Skip every picture, then write out exactly the lines of the listing below from the line that contains "Instruction: Select the" through the final line.

Entries provided
....
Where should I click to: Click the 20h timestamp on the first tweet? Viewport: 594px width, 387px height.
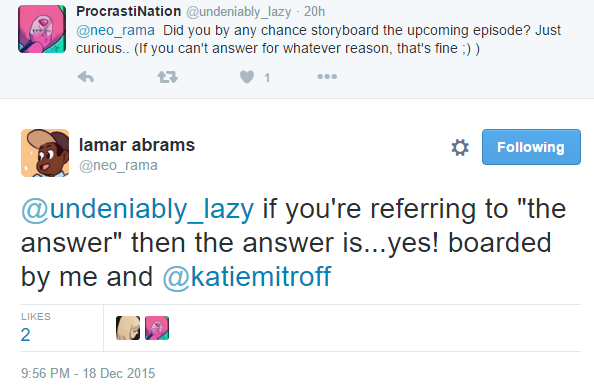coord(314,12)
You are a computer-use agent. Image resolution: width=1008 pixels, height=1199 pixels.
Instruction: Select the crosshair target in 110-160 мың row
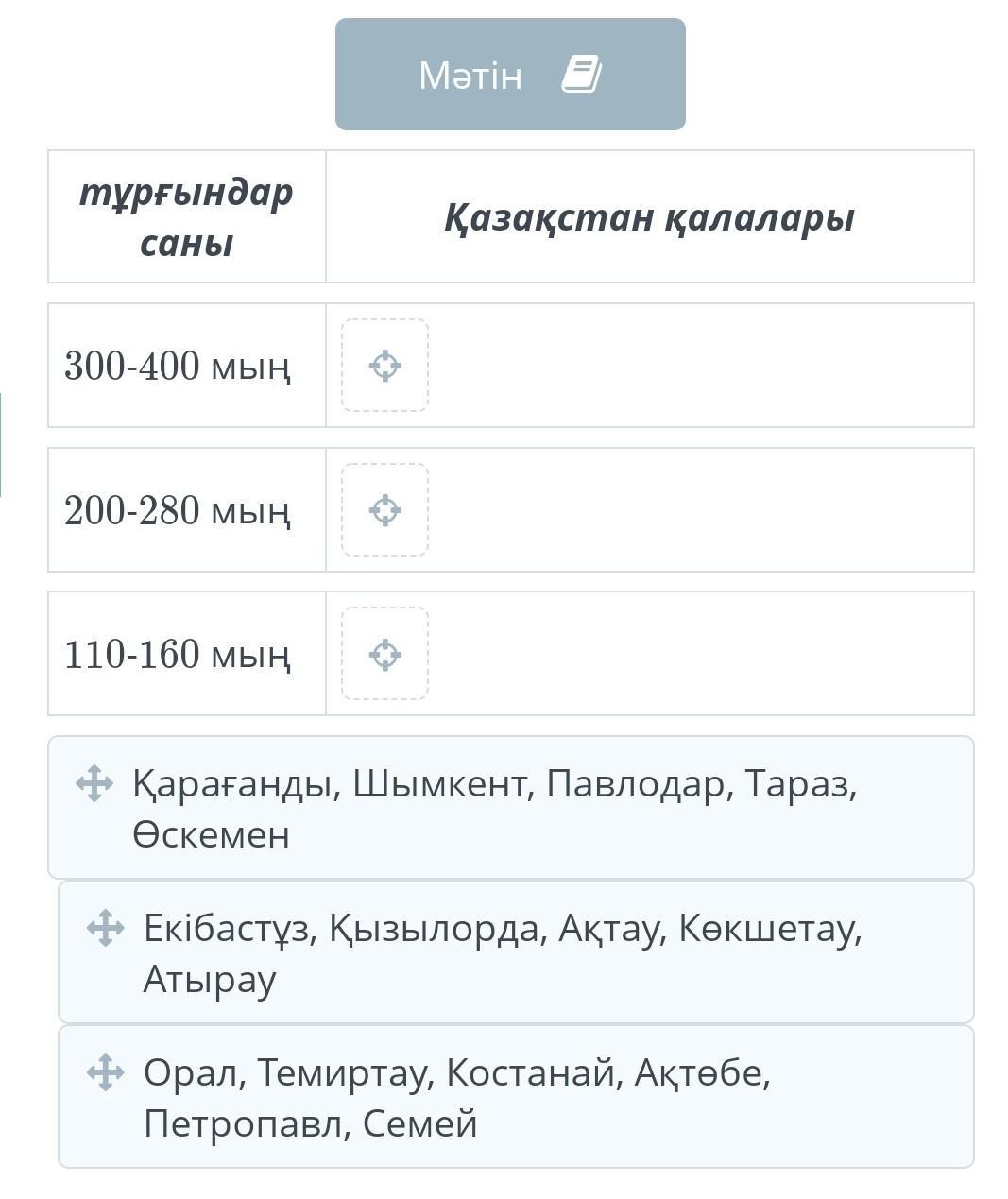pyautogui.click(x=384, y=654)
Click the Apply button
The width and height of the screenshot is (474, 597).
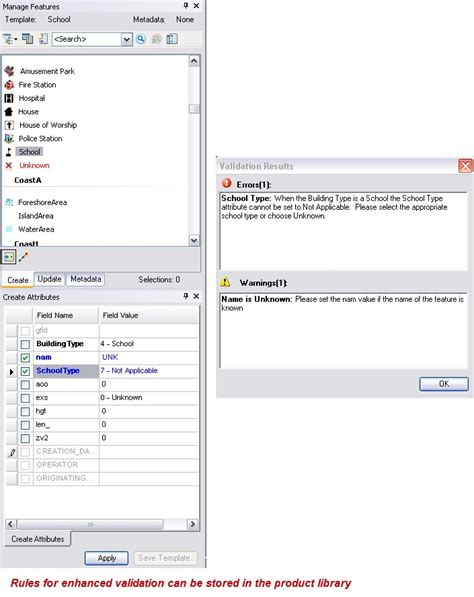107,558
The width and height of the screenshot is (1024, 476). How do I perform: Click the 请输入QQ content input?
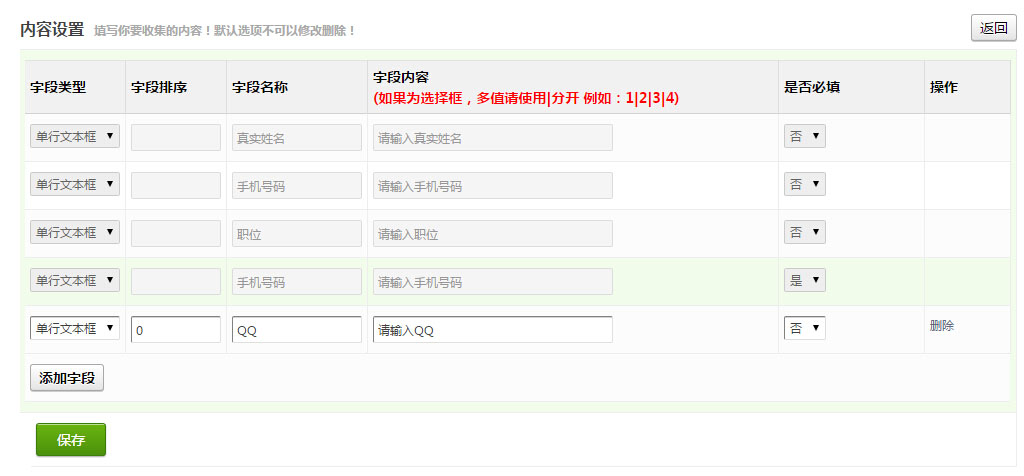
....
Solved problem
Instruction: Select the crosshair target in 110-160 мың row
pyautogui.click(x=384, y=654)
Click the Apply button
The width and height of the screenshot is (474, 597).
107,558
The width and height of the screenshot is (1024, 476). How do I perform: Click the 请输入QQ content input?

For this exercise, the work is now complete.